Exercise: Please extract the section of the forum post on saving a PDF as text that opens with the words containing "Turtle91 · 02-17-2013, 12:19" and closes with "bold, superscript, etc.", copying it word for word.

MobileRead Forums - View Single Post

Turtle91 · 02-17-2013, 12:19 PM

Quote:

Originally Posted by BeccaPrice

With 1dollarscan, the pdf is OCR'd. What I did was save the PDF as a TXT file (I"ve got Acrobat Pro, so I can do that), and then had a file I could edit for scanning errors.

I was under the impression that Acrobat - even Pro - doesn't keep the formatting when you save to text. In which case you will not have any of the italics, bold, superscript, etc.

Assuming the PDF they give you is a perfect OCR of the original - you would still need to go back and manually format the entire book to make it like the original.

I did an experiment by creating a test page in Word with different formatting of sections of text. I then saved that document as a PDF. This provides a "perfect OCR of the original image". When I opened that PDF in Acrobat Pro, everything looked as it should and I could perform a find on any of the words in there. I then saved the PDF as text. Acrobat gives 2 options, Plain text and Accessible text - I did both. In both cases the text was correct but without ANY formatting.

If there is a different way of saving a PDF to text, I would be very interested to know how.

Sample OCR text.pdf
Sample OCR text - plain.txt
Sample OCR text - accessible.txt

Dataset excerpt:
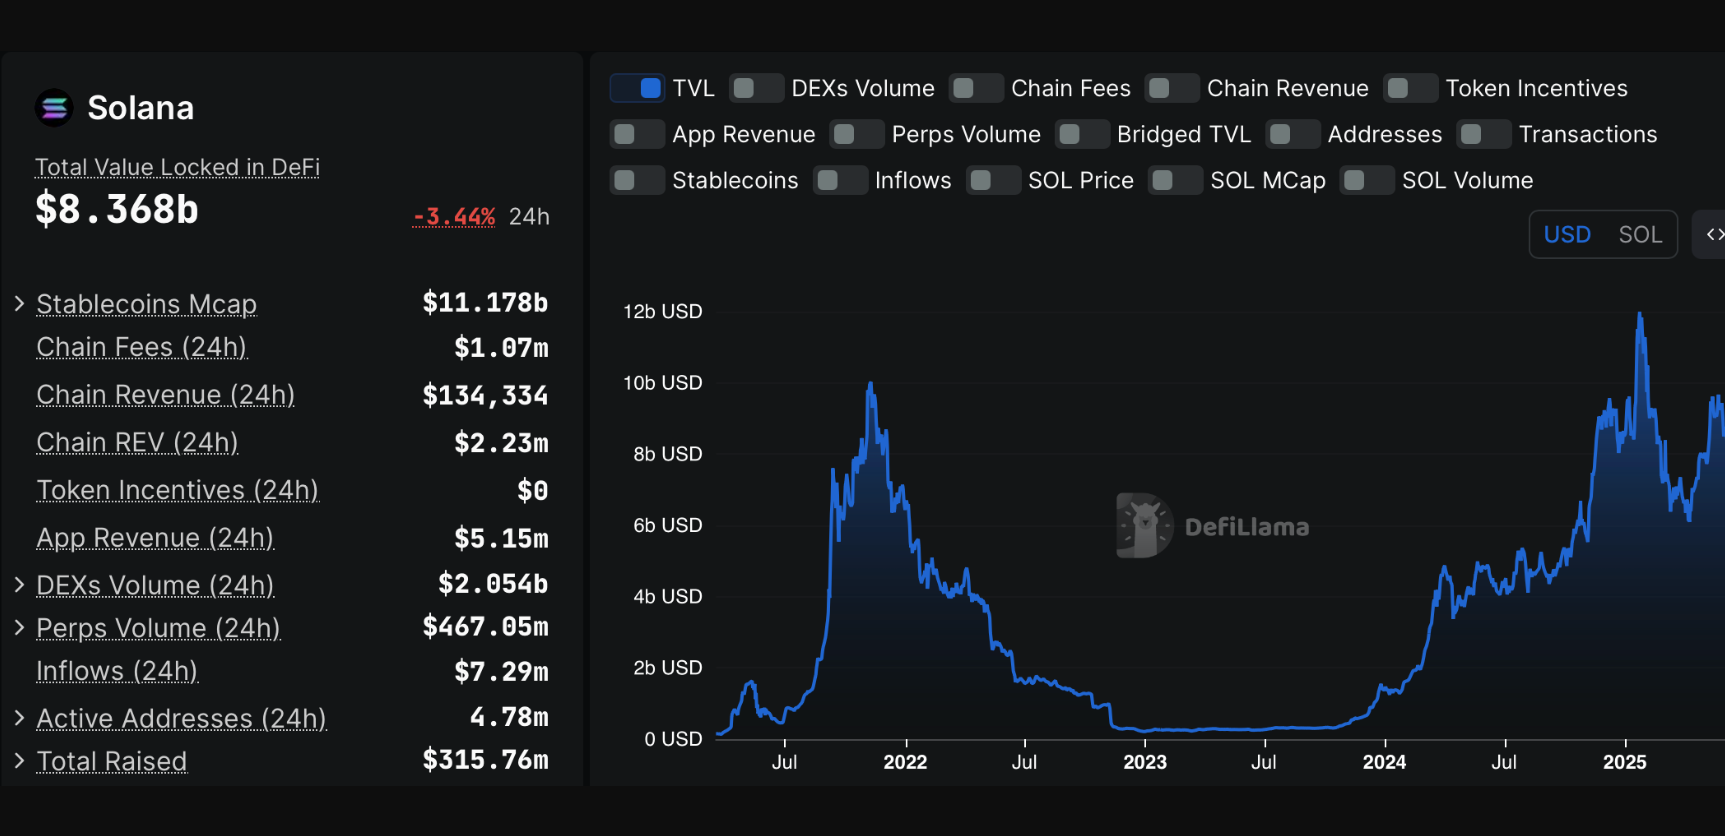Expand the Active Addresses (24h) row
The width and height of the screenshot is (1725, 836).
19,718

Result:
Turtle91 · 02-17-2013, 12:19 PM

Quote:

Originally Posted by BeccaPrice

With 1dollarscan, the pdf is OCR'd. What I did was save the PDF as a TXT file (I"ve got Acrobat Pro, so I can do that), and then had a file I could edit for scanning errors.

I was under the impression that Acrobat - even Pro - doesn't keep the formatting when you save to text. In which case you will not have any of the italics, bold, superscript, etc.